### Selection:
__________
The United States Supreme Court has again granted a petition to examine standing in the context of class actions, specifically whether Article III of the Constitution permits members of a certified class to recover money damages when members of the certified class suffered no actual injury. This issue was presented to the Supreme Court after the Ninth Circuit issued an opinion and order in Ramirez v. TransUnion LLC, 951 F.3d 1008 (9th Cir. 2020), finding absent class members in a class action brought under the Fair Credit Reporting Act (“FCRA”) had Article III standing where it was undisputed that, in the case of the majority of the certified class members, allegedly inaccurate credit information was not disclosed to any third party. The Supreme Court’s consideration of the issues presented in Ramirez will allow the Court to provide more defined boundaries on what type of “intangible” harm suffered by absent class members can constitute a “concrete” injury sufficient to confer Article III standing, an issue largely left open after the Supreme Court’s prior landmark decision in Spokeo, Inc. v. Robins, No. 13-1339 (U.S. 2016).

I. Case Background.

The Ramirez case arose when the named plaintiff, Sergio Ramirez, brought a putative class action against a consumer reporting agency (“CRA”) alleging violations under the FCRA. The credit files of Ramirez and other class members included an alert indicating that they potentially matched the name of a person on the United States government’s list of Specially Designated Nationals (“SDN”), which if true, would prohibit companies from doing business with those individuals. Ramirez alleged that he suffered difficulty in obtaining credit and embarrassment in front of family members when an automobile dealer received a credit report allegedly indicating that it could not do business with Ramirez. Ramirez testified that he was embarrassed, shocked, and scared when he learned of this alert and his potential inclusion on the SDN List. Ramirez requested a copy of his credit report, which once received did not indicate that he was on the SDN List. However, the next day, Ramirez received a separate letter from the CRA (the “OFAC Letter”) making him aware that he was considered a potential match on the SDN List. The OFAC Letter was not accompanied by a summary of rights form.

As a result, Ramirez ultimately initiated a class action alleging three violations of the FCRA, seeking to represent a class that included “all natural persons in the United States and its Territories to whom [the CRA] sent a letter similar in form to the [OFAC Letter] [that the CRA] sent to [Ramirez] … from January 1, 2011-July 26, 2011.” In other words, everyone in the class: (1) was labeled by the CRA as a potential SDN List match; (2) requested a copy of his or her credit file from the CRA; and (3) in response, received a mailing with the SDN List alert redacted and a separate OFAC Letter mailing with no summary of rights form.

The district court rejected the CRA’s arguments that the injury suffered by Ramirez was atypical to that of the class, and certified a class action under Rule 23 of the Federal Rules of Civil Procedure. Notably, the parties stipulated that this class included 8,185 consumers, and that, out of those 8,185 consumers, only 1,853 consumers actually had their credit reports requested by a potential credit grantor during the relevant class period, meaning that the CRA did not furnish credit reports to third parties during the class period for the remaining 6,332 class members. The case went to trial, and the jury heard primarily about the experiences and injury suffered by Ramirez, and awarded every member of the 8,185-member class near the maximum in statutory damages and thousands more in punitive damages, for a total award of over $60 million. Ramirez did not provide evidence that any other class member actually read the OFAC Letter from the CRA or was even aware that such a letter had been sent, and did not prove that any other class member ever suffered injury (or even embarrassment) on account of the claimed deficiencies in how the CRA provided the “potential match” information.
__________
### Data:
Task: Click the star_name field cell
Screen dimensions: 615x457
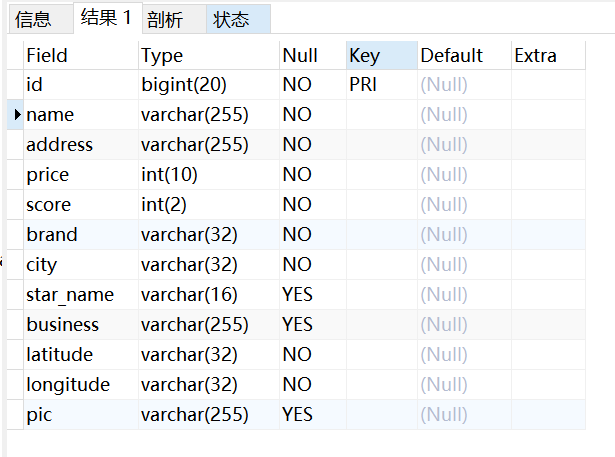Action: point(81,295)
__________
### What you need to do:
1. According to the Ramirez case summary, how many consumers did the parties stipulate were in the class?
2. Reproduce a passage of the Ramirez case summary, beginning at the words "As a result, Ramirez" and stopping after "no summary of rights form.".
Nothing in the lines above is needed here.

### Answers by task:
1. 8,185 consumers.

2.
As a result, Ramirez ultimately initiated a class action alleging three violations of the FCRA, seeking to represent a class that included “all natural persons in the United States and its Territories to whom [the CRA] sent a letter similar in form to the [OFAC Letter] [that the CRA] sent to [Ramirez] … from January 1, 2011-July 26, 2011.” In other words, everyone in the class: (1) was labeled by the CRA as a potential SDN List match; (2) requested a copy of his or her credit file from the CRA; and (3) in response, received a mailing with the SDN List alert redacted and a separate OFAC Letter mailing with no summary of rights form.